Глава 12

Майор госбезопасности Олег Кондратьевич Сенцов не находил себе места. Он всё всматривался в то место, где только что скрылась его группа. Слишком срочная операция, как же не хватало хоть какой-то информации о том, что может ожидать группу за барьером! Сенцов теперь и вовсе думал, что ему осталось служить, а вместе с тем и жить, только лишь до того момента, как информация о провале дойдёт до Москвы, а из столицы в ответ придёт решение: зачистить всю группу Альфа.

В Ставке давно недовольны всем тем, чем занимается Сенцов. Это выбивалось из четкой системы, основанной на материализме и атеизме. Особо сложные отношения складывались с Лаврентием Павловичем Берией, народным комиссаром внутренних дел, который требовал от Сенцова материалистического объяснения всем тем явлениям, с которыми едва ли не ежедневно здесь сталкивался майор.

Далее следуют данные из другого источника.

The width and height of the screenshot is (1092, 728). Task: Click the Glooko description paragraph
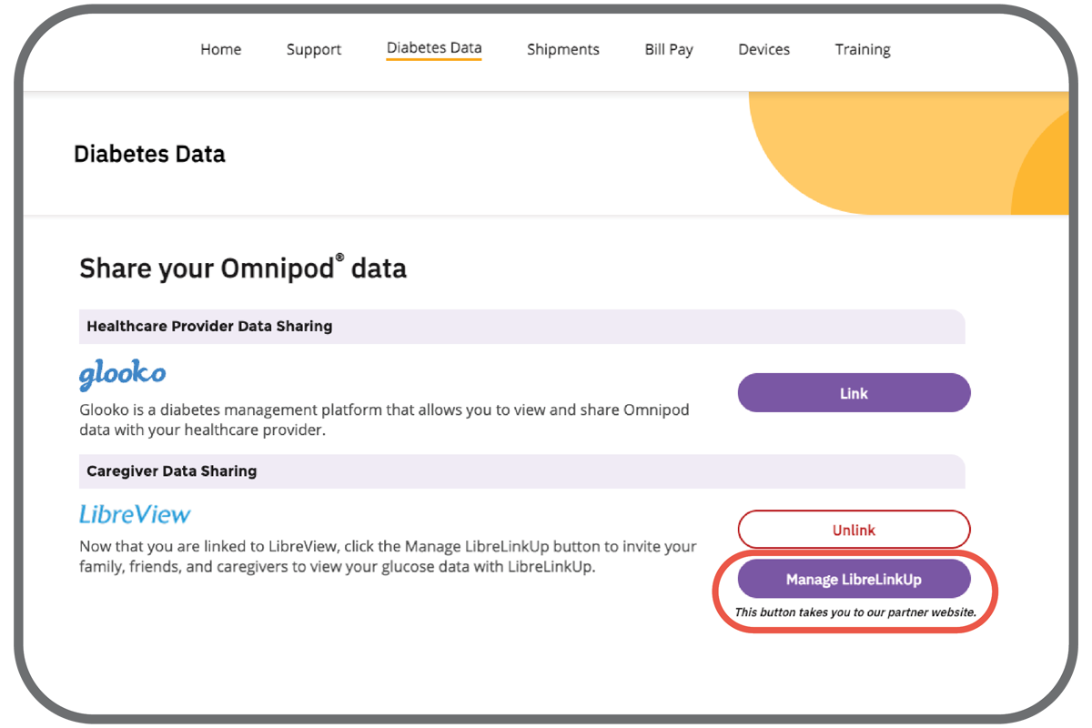(384, 420)
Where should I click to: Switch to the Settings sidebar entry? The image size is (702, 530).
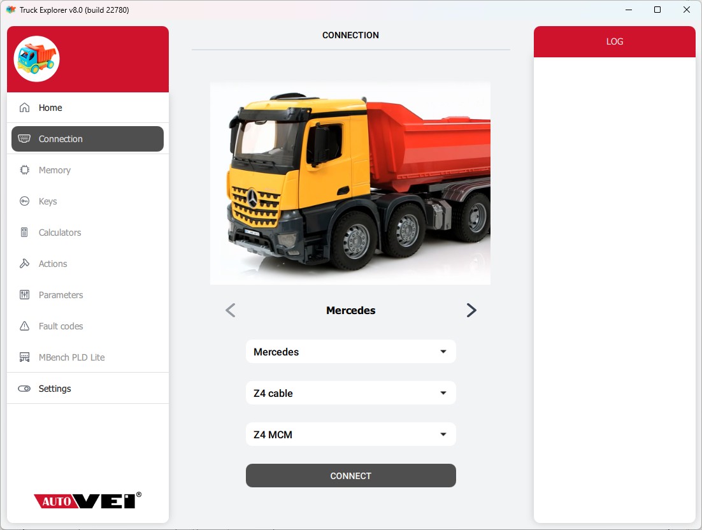pyautogui.click(x=54, y=388)
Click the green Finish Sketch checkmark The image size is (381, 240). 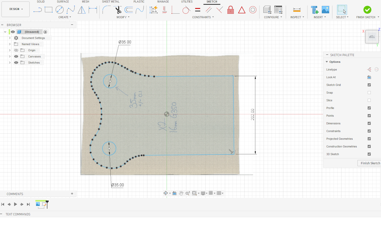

— Товарищ майор госбезопасности, летуны на подходе! — сообщил младший лейтенант ВВС, отвечающий за связь со всеми подразделениями, что должны участвовать в операции по уничтожению башни Дона.

Сенцов наблюдал за барьером, находясь в это время на крыше командно-штабной машины, которую армейцы некогда затрофеили у немцев и приспособили под собственные нужды.

— Товарищ майор, так что, дать отбой бомберам? — выкрикивал связист, высовывая голову из дверей штабной машины.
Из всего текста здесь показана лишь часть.